Michael Lewis, The Big Short: Inside the Doomsday Machine   
Chocado, seu colega lhe pergunta o que ele esperava encontrar e a resposta é direta: "Adultos". Nós, seres humanos, temos uma tendência natural de nos agrupar em torno de figuras de liderança (sejam elas físicas ou institucionais) e acreditar piamente que elas sabem o que estão fazendo. Acreditamos que o mundo é dirigido por adultos responsáveis que treinaram e estudaram para isso, e isso não poderia ser mais longe da realidade. Eis a grande piada dessa comédia involuntária.

Em uma das melhores cenas de Armageddon, a equipe de perfuração de petróleo de Bruce Willys é informada pela NASA que o plano para salvar a Terra de um meteoro era mandar eles até o meteoro, cavarem um buraco e colocarem uma bomba dentro dele.

A reação dele é perfeita: "Não pode ser ESSE o plano, vocês são a NASA! Vocês devem ter uma equipe com as melhores mentes do mundo trabalhando em alguma coisa nesse exato momento!". Não tinha.

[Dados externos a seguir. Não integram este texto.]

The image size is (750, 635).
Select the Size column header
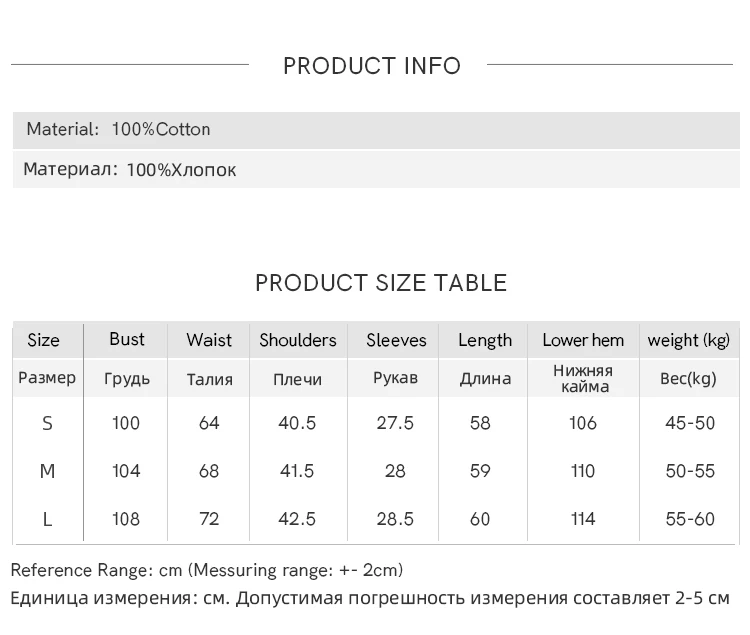[x=43, y=340]
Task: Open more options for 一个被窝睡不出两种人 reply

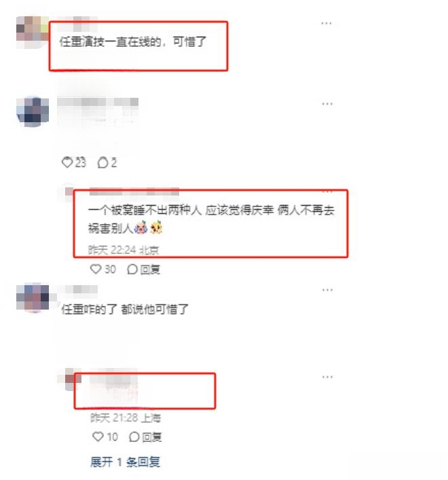Action: point(327,192)
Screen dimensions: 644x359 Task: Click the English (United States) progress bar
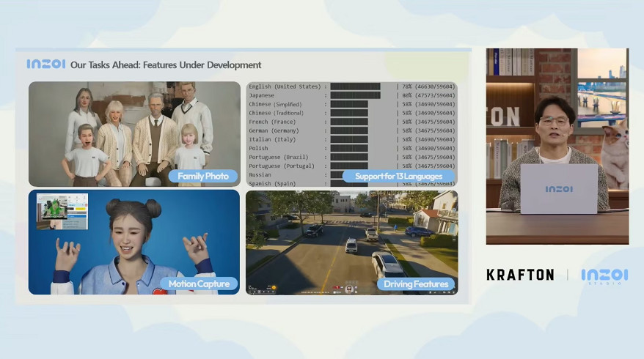(x=355, y=86)
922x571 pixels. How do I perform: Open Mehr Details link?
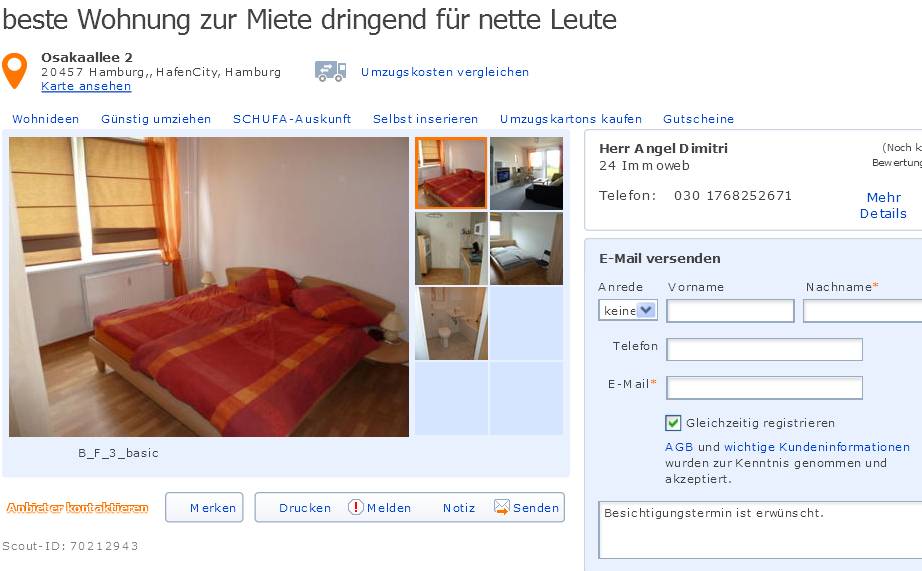[883, 205]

Assim como não havia um time secreto de super gênios trabalhando para tirar uma formula magica e adulta para salvar o mundo, a economia mundial não está na mão de adultos muito sérios e responsáveis que sabem o que estão fazendo. Não é o que acontece aqui

Você passa metade do filme perplexo sobre o quão absurda é a realidade que julgamos tão sólida e administrada com responsabilidade.

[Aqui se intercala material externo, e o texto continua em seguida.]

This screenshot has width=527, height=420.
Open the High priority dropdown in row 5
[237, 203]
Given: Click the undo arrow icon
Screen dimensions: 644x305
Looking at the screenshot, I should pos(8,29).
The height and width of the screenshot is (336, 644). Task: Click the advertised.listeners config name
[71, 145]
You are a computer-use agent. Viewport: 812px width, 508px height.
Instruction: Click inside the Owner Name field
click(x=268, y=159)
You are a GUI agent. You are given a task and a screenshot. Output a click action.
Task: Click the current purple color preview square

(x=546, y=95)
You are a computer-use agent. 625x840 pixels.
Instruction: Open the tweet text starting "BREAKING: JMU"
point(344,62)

McKay faz isso o tempo todo, Ryan Gosling, Brad Pitt, Christian Bale e Steve Carell fazem isso o tempo todo, representando, mais que seus personagens, algumas das reações que temos diante do ocorrido. Aproveitadores, incapazes, incrédulos. "Como a gente é burro" é a sensação recorrente.

No fim, a reação pode se resumir a isso:



Só de um filme sobre o mercado imobiliário conseguir te tirar alguma reação já é prova suficiente do quanto o filme funcionou e infinitamente mais do que se pode dizer sobre o provável ganhador do Oscar (The Revenant). Se você parar para pensar, poucos filmes conseguiram de verdade te causar esse tipo de reação.

Ah sim, e o filme todo mundo sabe como acaba: quase do dia para a noite, mais de 5 trilhões de dólares desapareceram do sistema financeiro mundial.

O sistema financeiro entrou em colapso, países que dependiam fortemente de crédito (como a Grécia e a Espanha) quebraram, o dólar passou dos 4 reais (levando os preços de tudo consigo), 1 em cada 5 pessoas no mundo ficou desempregada, mais de um milhão de pessoas perderam suas casas só nos Estados Unidos (não consigo pensar em nenhuma tragédia natural recente que tenha tido esse efeito) e incontáveis milhões mais ficaram financeiramente arruinadas (aposentadorias, poupanças, planos de saúde e previdência, tudo isso desapareceu).

E nenhum dos responsáveis foi punido (a exceção de um único cara, que deve ter conseguido encontrar o pior advogado do mundo, não é possível).

Mas ao menos a grande aposta de Michael Burry pagou e ele lucrou quase 500% no seu investimento. Apenas a título de curiosidade, seu próximo grande investimento é em relação a água. Já comecei a estocar.